DEV Community

Cover image for A practical guide to headless browser automation in Hyperlambda
Thomas Hansen
Thomas Hansen

Posted on • Originally published at hyperlambda.dev

A practical guide to headless browser automation in Hyperlambda

A lot of browser automation tooling feels like it was designed for its own ecosystem first and for your application second.

You end up learning a separate mental model, a separate lifecycle, and usually some kind of invisible context that makes simple things harder to reason about than they should be.

I did not want that.

When I added headless browser support to Hyperlambda, I wanted it to feel like the rest of the language. I wanted a small set of explicit operations that I could combine in predictable ways. Connect to a browser. Navigate somewhere. Wait for the page to become usable. Click, type, inspect, screenshot, close.

That is basically it.

This article is a practical walkthrough of how I use the headless browser slots in Hyperlambda.

The core idea

The model is intentionally simple.

You start by opening a browser session. That returns a session_id. Then you pass that session_id into every other browser-related slot.

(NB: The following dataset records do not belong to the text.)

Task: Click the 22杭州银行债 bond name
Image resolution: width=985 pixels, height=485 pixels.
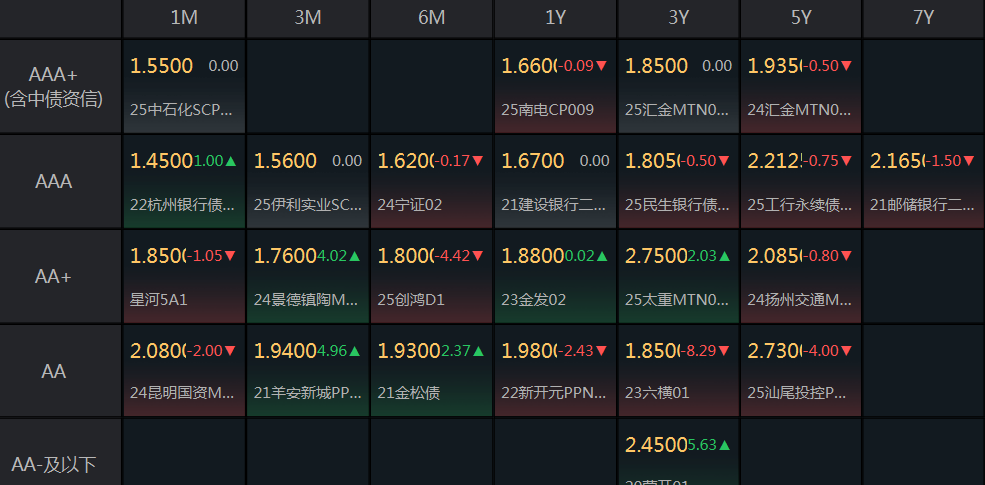Action: tap(183, 205)
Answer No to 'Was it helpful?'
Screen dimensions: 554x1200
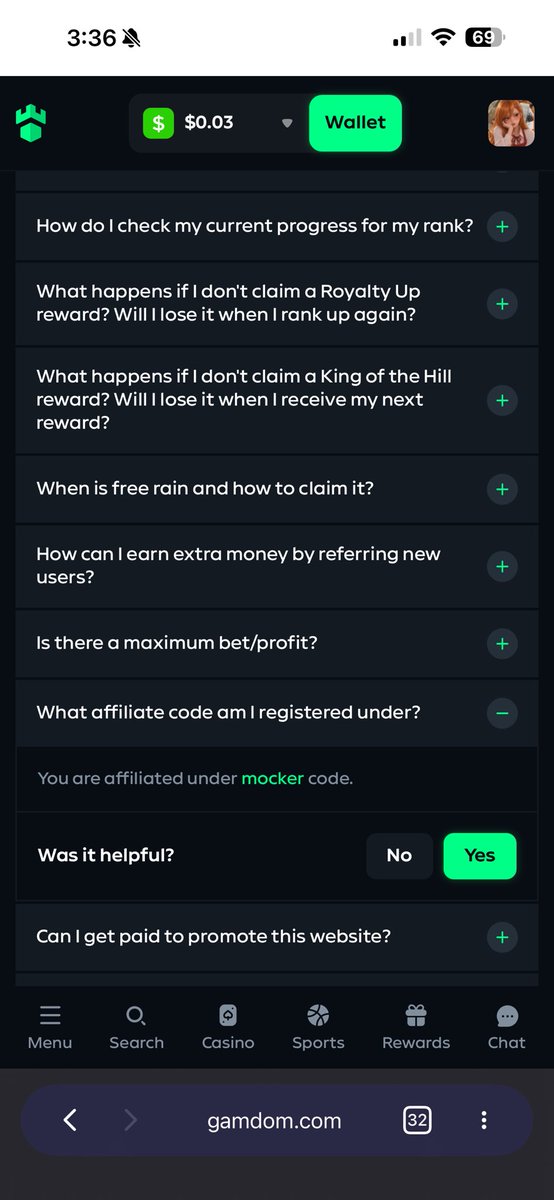399,855
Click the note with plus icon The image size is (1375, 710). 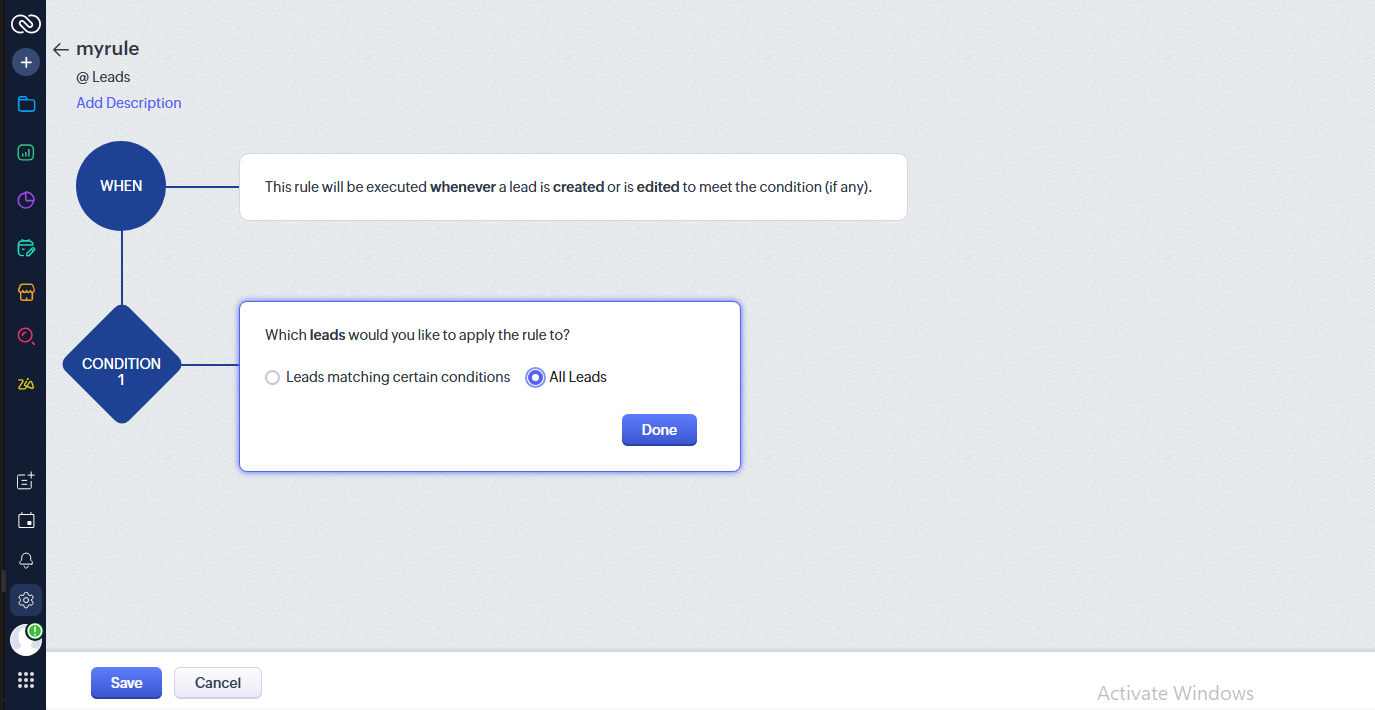point(26,481)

I like this because there is no hidden browser object, no ambient scope, and no guessing about where state lives.

The flow is visible.

  1. Connect
  2. Navigate
  3. Wait
  4. Interact
  5. Read state
  6. Save a screenshot if needed
  7. Close

Here is the smallest possible example.

.session_id
set-value:x:@.session_id
   puppeteer.connect

puppeteer.goto:x:@.session_id
   url:"https://ainiro.io"

puppeteer.title:x:@.session_id

puppeteer.close:x:@.session_id
Enter fullscreen mode Exit fullscreen mode

If you understand that pattern, everything else builds on top of it.

How I start a browser session

The first slot I use is puppeteer.connect.

Minimal version:

.session_id
set-value:x:@.session_id
   puppeteer.connect
Enter fullscreen mode Exit fullscreen mode

That launches Chromium and returns a session identifier.

If I need more control, I can add configuration such as headless mode, executable path, launch timeout, extra Chromium flags, or lifetime settings.

For example:

.session_id
set-value:x:@.session_id
   puppeteer.connect
      headless:true
      timeout:30000
      args
         .:--no-sandbox
         .:--disable-dev-shm-usage
      timeout-minutes:30
      max-lifetime-minutes:120
Enter fullscreen mode Exit fullscreen mode

Most of the time, I do not need anything beyond the default call. But it is useful to know I can tune launch behavior when I need to.

How I navigate to a page

Once I have a session_id, I can send the browser somewhere with puppeteer.goto.

puppeteer.goto:x:@.session_id
   url:"https://ainiro.io"
Enter fullscreen mode Exit fullscreen mode

That is enough for simple flows.

If I want more deterministic behavior, I add timeout and a wait strategy.

puppeteer.goto:x:@.session_id
   url:"https://ainiro.io"
   timeout:30000
   wait-until:networkidle2
Enter fullscreen mode Exit fullscreen mode

The wait-until argument matters more than people think.

Some pages are usable as soon as the DOM exists.
Some keep loading assets after initial render.
Some populate important UI elements after async JavaScript completes.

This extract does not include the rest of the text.